Dr. Erica Phillips receives grant in support of COVID-19 research

Dr. Erica Phillips, Co-Director of Community Engagement and Advocacy at the Cornell Center for Health Equity, has received a one-year, $100K Covid-19 research grant from Weill Cornell Medicine.

Phillips, who is also an associate professor of Clinical Medicine at Weill, will use the grant to explore the socio-behavioral risk factors that may have contributed to COVID-19’s disproportionate impact on low-income neighborhoods. Here’s the full description:

“The Contributions of Socio-Behavioral Factors to Disparities in the COVID-19 Pandemic”
Coronavirus disease 2019 (COVID-19) has caused an outbreak on a scale of global proportion.

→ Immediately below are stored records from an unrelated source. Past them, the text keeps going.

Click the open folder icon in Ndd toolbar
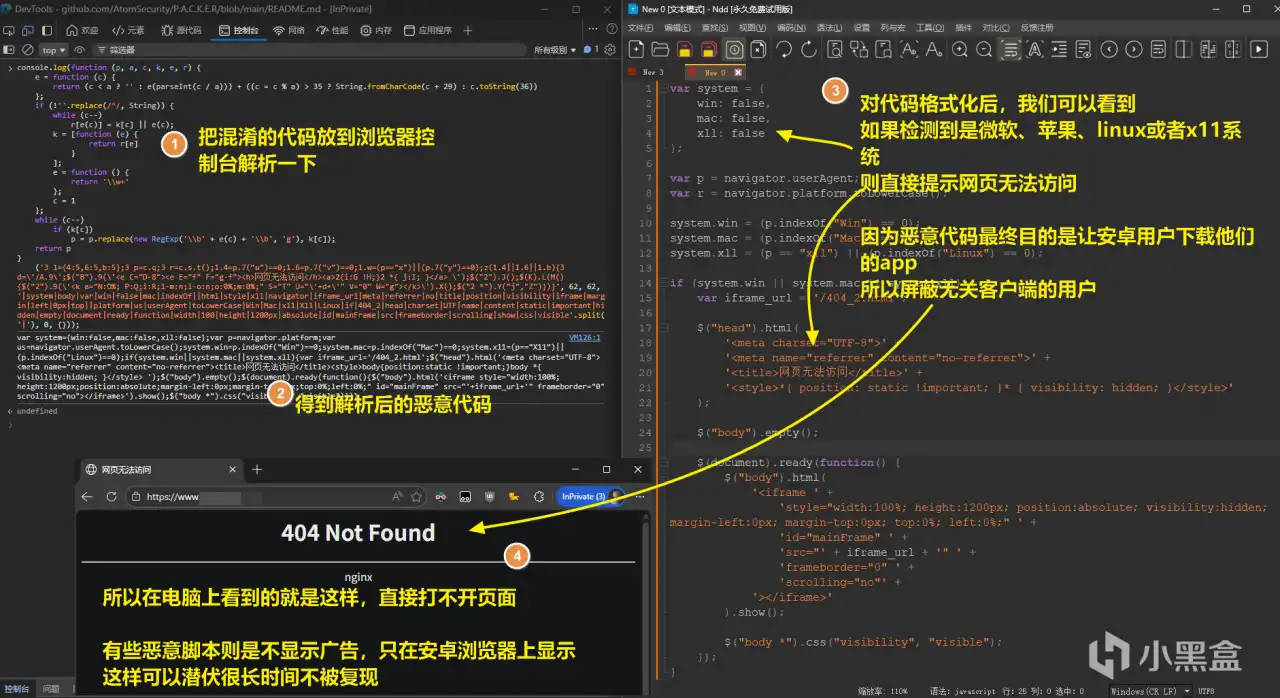 pyautogui.click(x=660, y=49)
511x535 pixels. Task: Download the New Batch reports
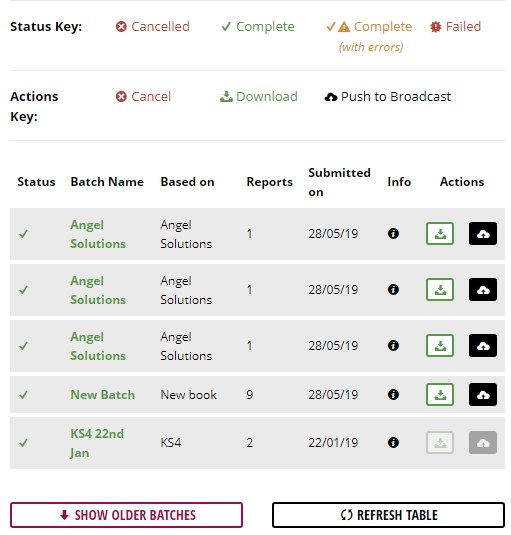coord(440,395)
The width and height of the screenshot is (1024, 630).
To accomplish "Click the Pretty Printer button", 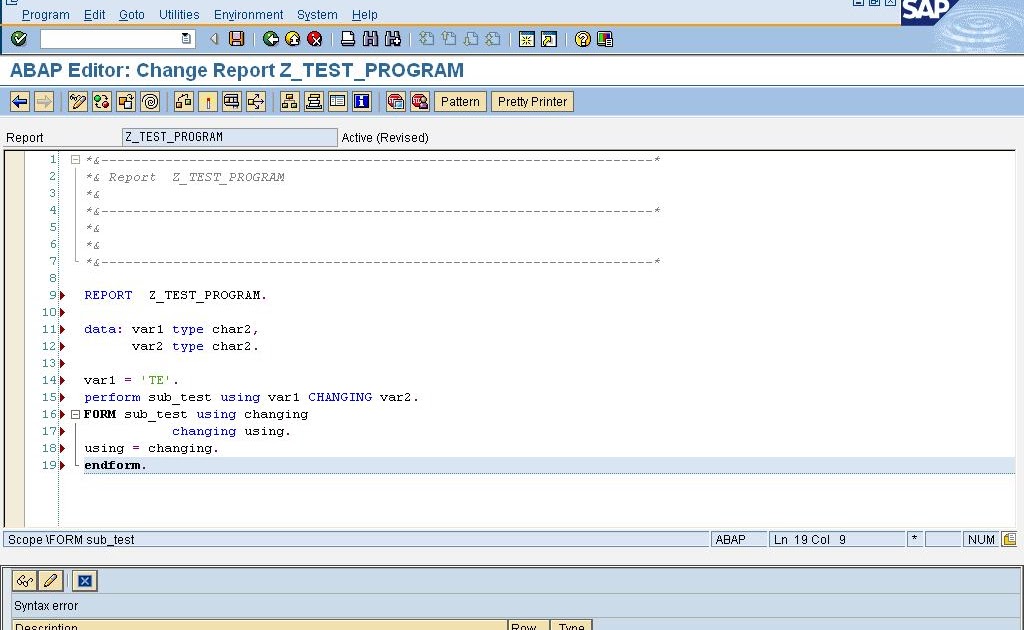I will click(x=533, y=101).
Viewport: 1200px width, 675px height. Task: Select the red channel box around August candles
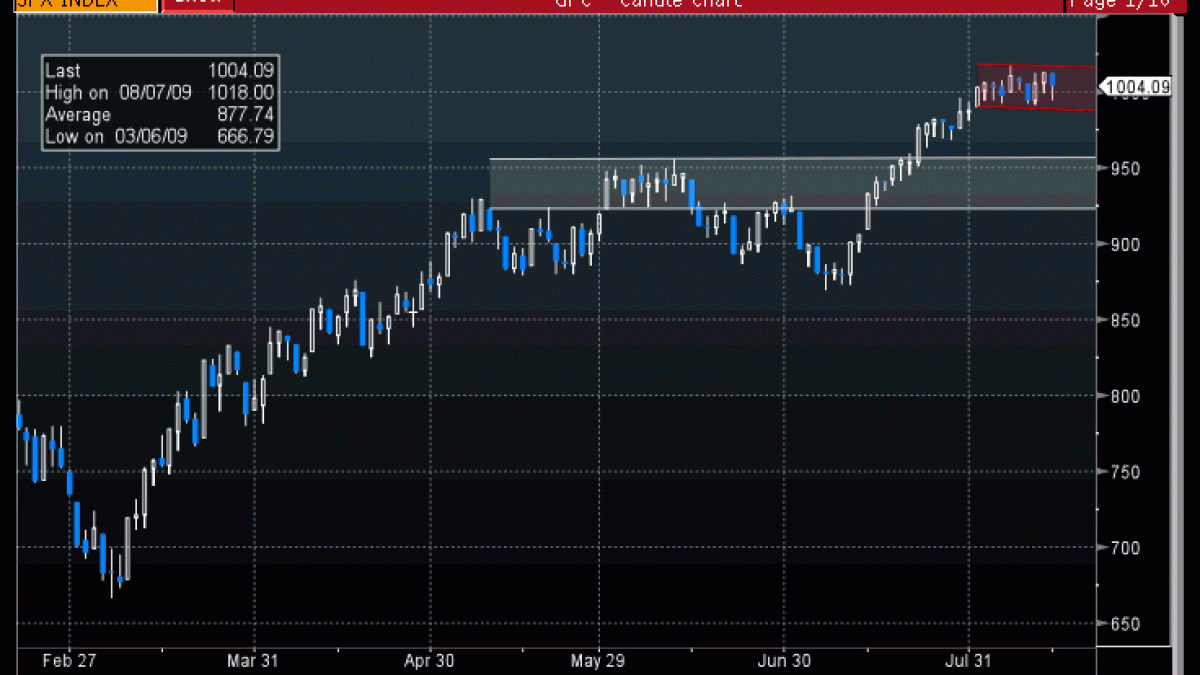[1036, 87]
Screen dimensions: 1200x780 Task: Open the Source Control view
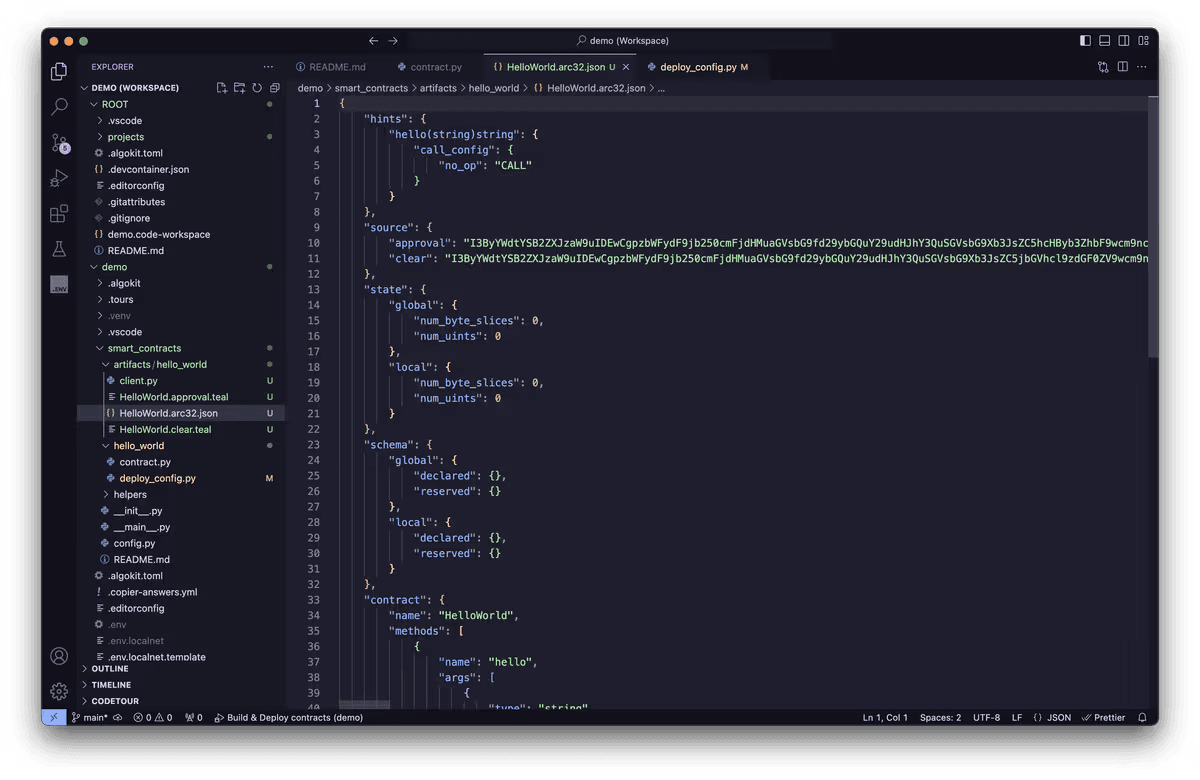click(x=58, y=142)
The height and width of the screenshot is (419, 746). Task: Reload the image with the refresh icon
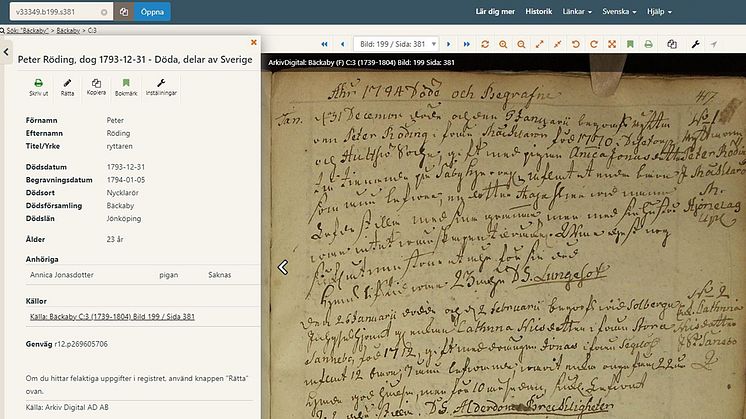click(485, 44)
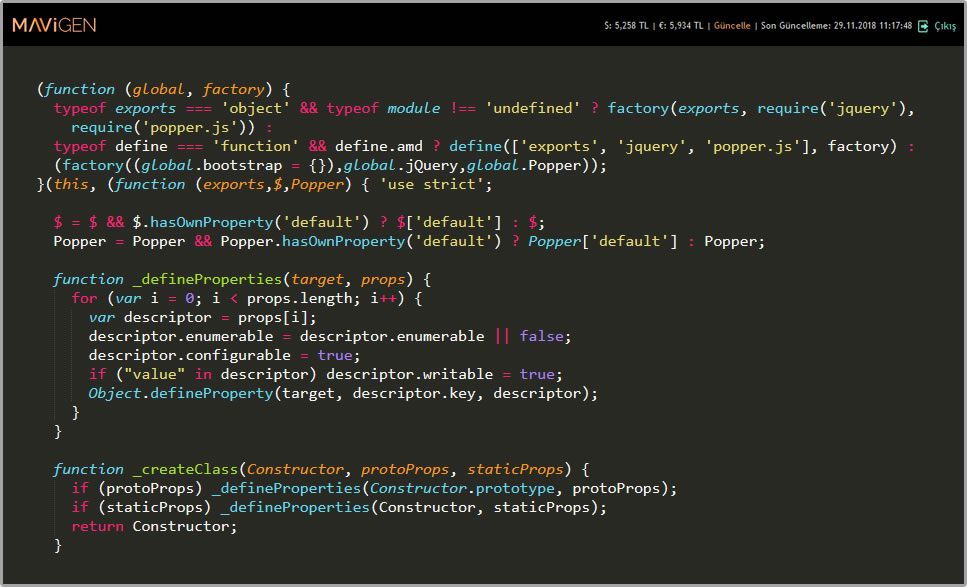Click the MAViGEN logo
Screen dimensions: 967x587
tap(55, 25)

In New York City, the epicenter of the pandemic, COVID-19 has disproportionately affected low-income neighborhoods and Hispanics and non-Hispanic Blacks. While this may be due to higher rates of underlying illness in these communities, several other factors may also have contributed to differences in COVID-19 exposure. Understanding the role that each of these factors plays, especially those involving socio-behavioral risks, is critical if we are to develop a vaccine program that protects the most vulnerable. This study aims to understand how the social determinants of health, more specifically social cohesion and capital contribute to the unequal distribution of COVID-19 occurrence across NYC. Individuals ages 18 and older who were evaluated for COVID-19 symptoms between March 1 and May 15, 2020, within the NewYork Presbyterian-Weill Cornell Medicine (NYP) will be randomly selected as study participants. Data from the electronic medical record system, public data sources, and a survey will be utilized to compare the socio-behavioral, biological and environmental risk factors of participants subsequently hospitalized to those who were not, and to determine the contribution of each to differences in hospitalizations seen between racial/ethnic groups.